Sciopero transfemminista a Roma, protesta davanti al Ministero dell’Istruzione: vernice rossa e fumogeni

Alla mobilitazione hanno aderito anche lavoratrici e lavoratori del comparto scolastico

La scalinata di viale Trastevere segnata da impronte rosse e avvolta dai fumogeni colorati è diventata l’immagine simbolo della giornata di mobilitazione nella Capitale.

Quello che inizialmente doveva essere un presidio si è trasformato in una protesta scenografica e dal forte valore politico proprio davanti alla sede del Ministero dell’Istruzione e del Merito, individuato dai manifestanti come uno dei principali bersagli dello sciopero transfemminista.

Il corteo promosso dal movimento Non Una Di Meno, ha raggiunto intorno a mezzogiorno di oggi lunedì 9 marzo il momento più significativo, quando la testa della manifestazione si è fermata davanti ai cancelli del ministero.

Qui le attiviste hanno dato vita a un’azione simbolica destinata a richiamare l’attenzione sul tema della violenza di genere e sul ruolo della scuola nella formazione culturale.

Le mani rosse sulla scalinata

Il gesto più evidente è stato quello delle mani immerse nella vernice rossa e poi impresse sui gradini e sulle colonne dell’ingresso del palazzo.

Un segno scelto per rappresentare, secondo le manifestanti, la scia di sangue dei femminicidi e per chiedere che nelle scuole vengano introdotti percorsi strutturati di educazione affettiva e al consenso.

Fumogeni davanti al ministero

Durante la protesta sono stati accesi fumogeni rosa e rossi, che per alcuni minuti hanno avvolto la facciata dell’edificio.

Il fumo ha oscurato temporaneamente le finestre del dicastero mentre dalla piazza si levavano slogan e cori della manifestazione.

La contestazione al ddl Bongiorno

Tra gli striscioni comparsi davanti al ministero uno sintetizzava la principale critica del movimento: “Il consenso è sexy, fermiamo il ddl Bongiorno”.

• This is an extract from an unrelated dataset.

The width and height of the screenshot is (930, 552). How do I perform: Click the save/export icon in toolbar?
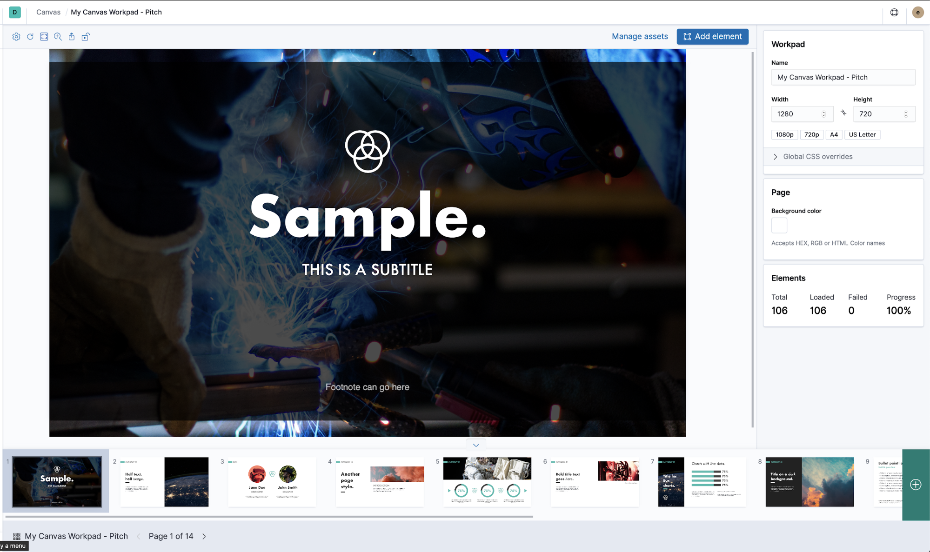click(72, 36)
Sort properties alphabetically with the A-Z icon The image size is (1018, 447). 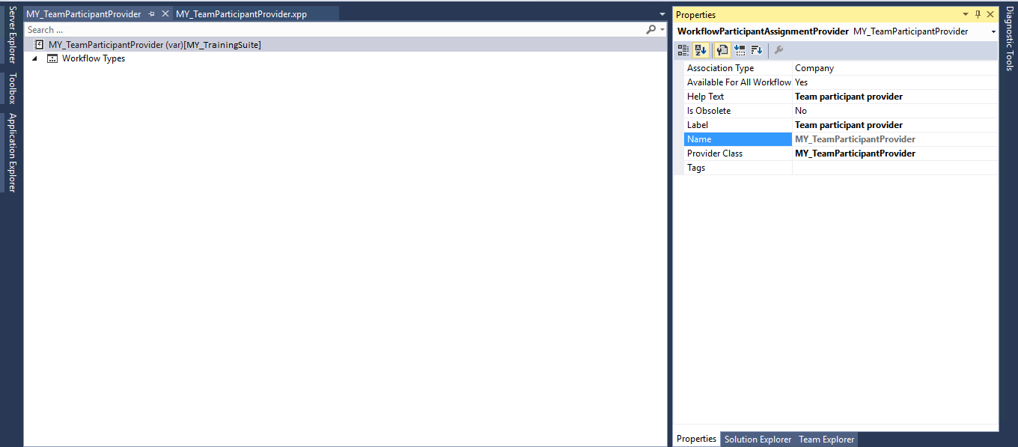pos(701,50)
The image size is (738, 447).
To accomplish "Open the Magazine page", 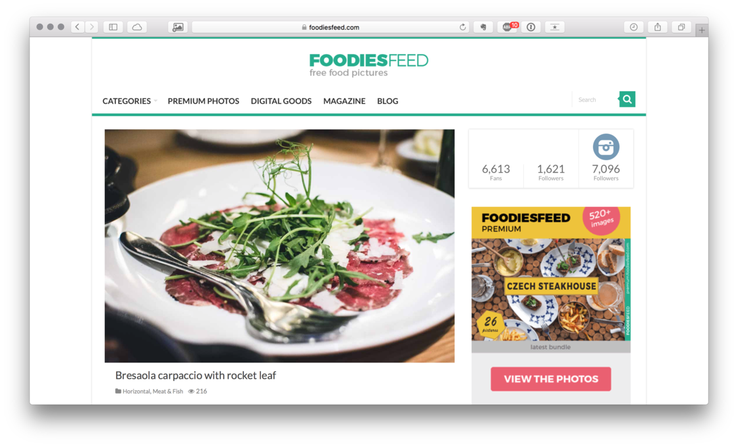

Il riferimento è al disegno di legge sul consenso promosso dalla senatrice Giulia Bongiorno.

Secondo le attiviste, la proposta normativa non garantirebbe pienamente l’autodeterminazione e rischierebbe di introdurre elementi di ambiguità nella definizione di violenza sessuale.

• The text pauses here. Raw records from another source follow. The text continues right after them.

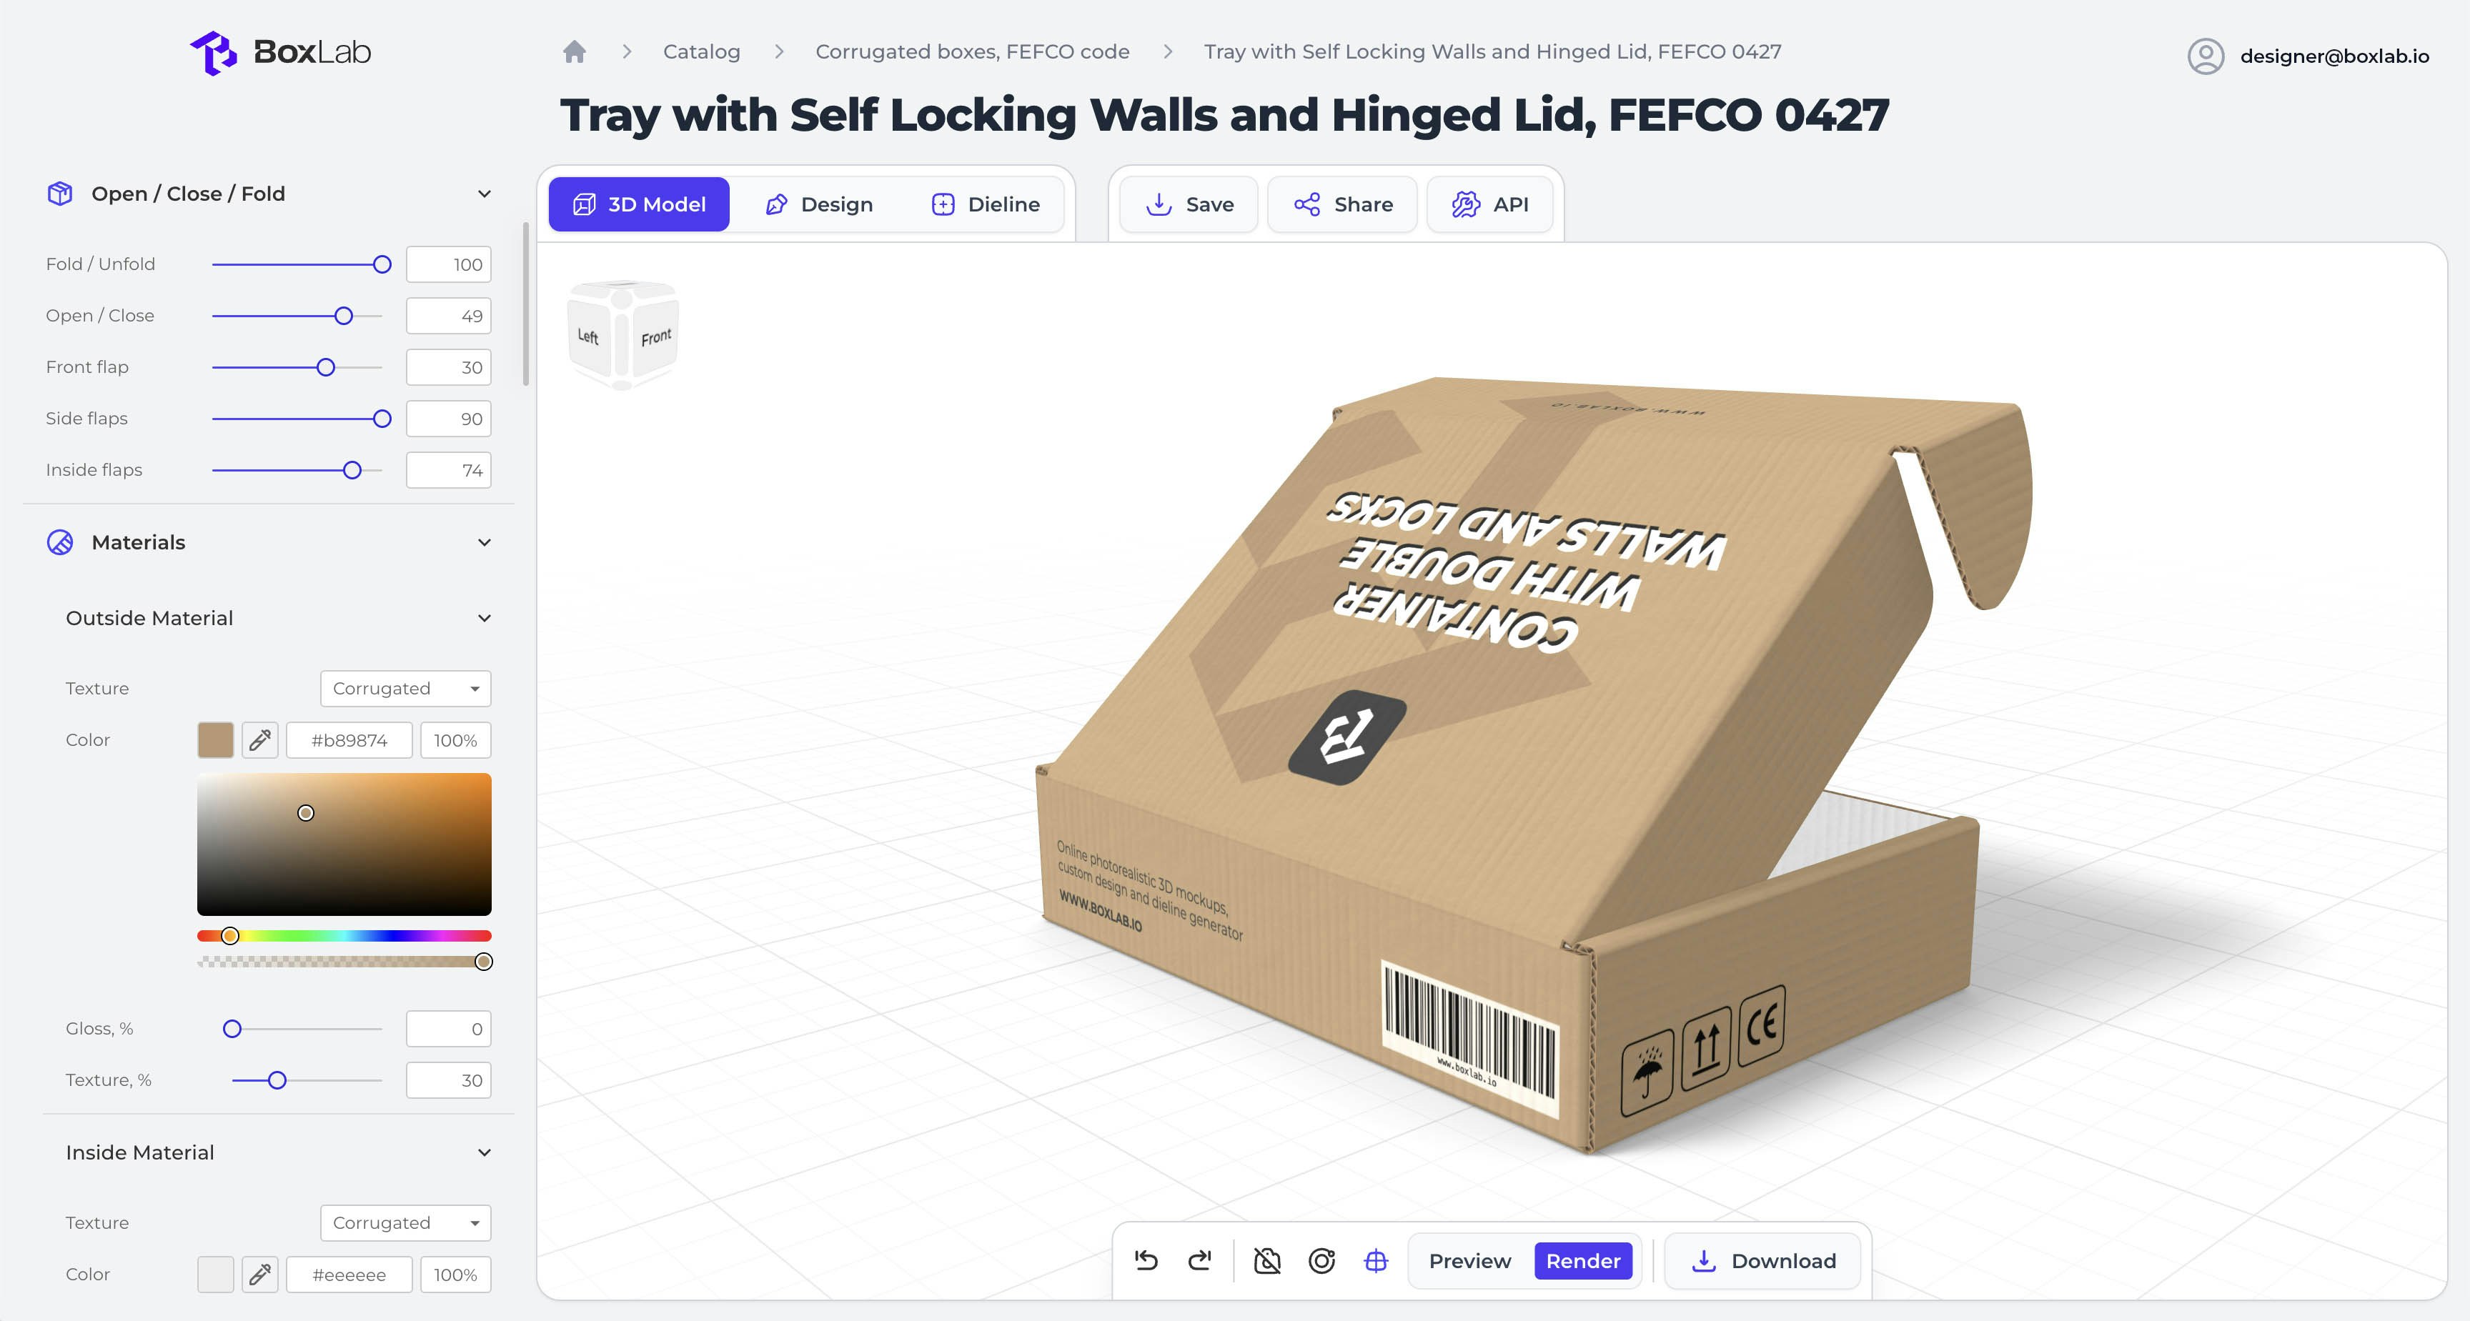The image size is (2470, 1321).
Task: Click the home breadcrumb icon
Action: click(x=574, y=52)
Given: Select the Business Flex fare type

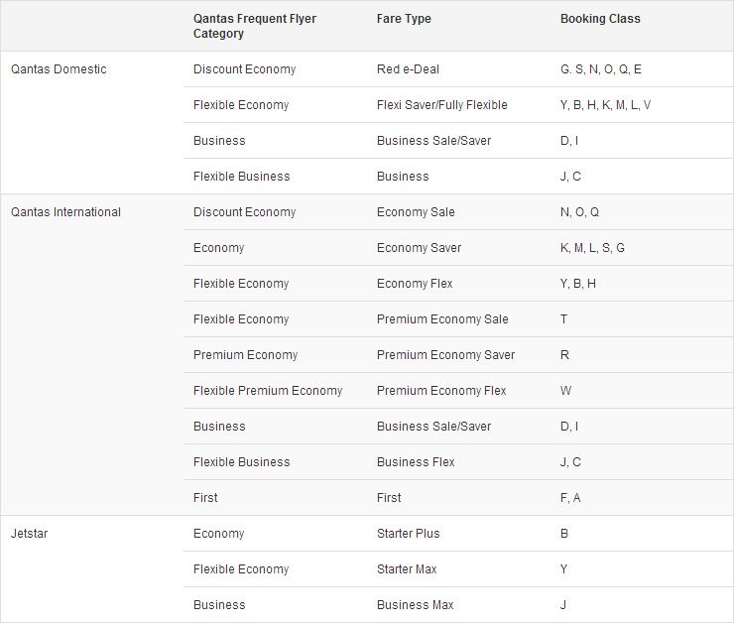Looking at the screenshot, I should (x=416, y=462).

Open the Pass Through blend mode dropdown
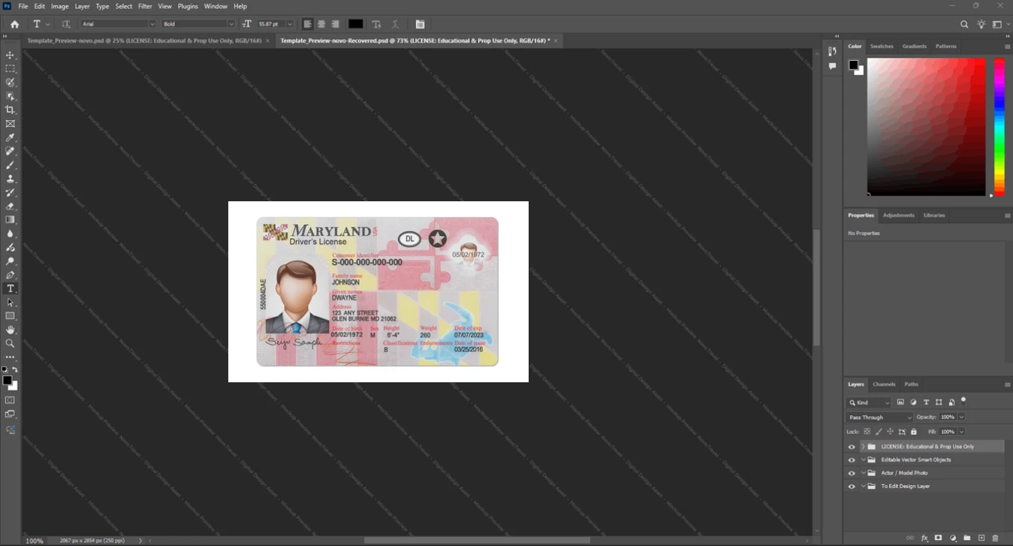point(879,417)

Il ruolo della scuola nella lotta alla violenza

Per le organizzatrici, la scelta di protestare davanti al Ministero dell’Istruzione non è casuale. L’obiettivo è riportare l’attenzione sulla scuola come luogo centrale nella prevenzione della violenza di genere.

Le attiviste chiedono infatti l’introduzione nei programmi scolastici di percorsi strutturati su consenso, relazioni e parità, ritenuti strumenti fondamentali per contrastare stereotipi e modelli culturali che, a loro giudizio, restano ancora radicati nella società.

Lo sciopero dei lavoratori della scuola

Alla mobilitazione hanno aderito anche lavoratrici e lavoratori del comparto scolastico.

Per la giornata è stato proclamato uno sciopero generale delle categorie pubbliche e private da parte di diverse sigle sindacali, tra cui Usi – Unione sindacale italiana, Clap, Slai Cobas e Usb, oltre allo sciopero nazionale del comparto Istruzione e Ricerca promosso dalla Flc Cgil.

L’iniziativa si inserisce nel quadro delle mobilitazioni legate alla Giornata internazionale della donna.

In una nota, la Flc Cgil ha spiegato che la protesta nasce con l’intento di ribadire i diritti delle donne, a partire dall’autodeterminazione e dalla parità di genere, denunciando quella che il sindacato definisce una persistente cultura maschilista e misogina che continua a tradursi in episodi di violenza e discriminazione.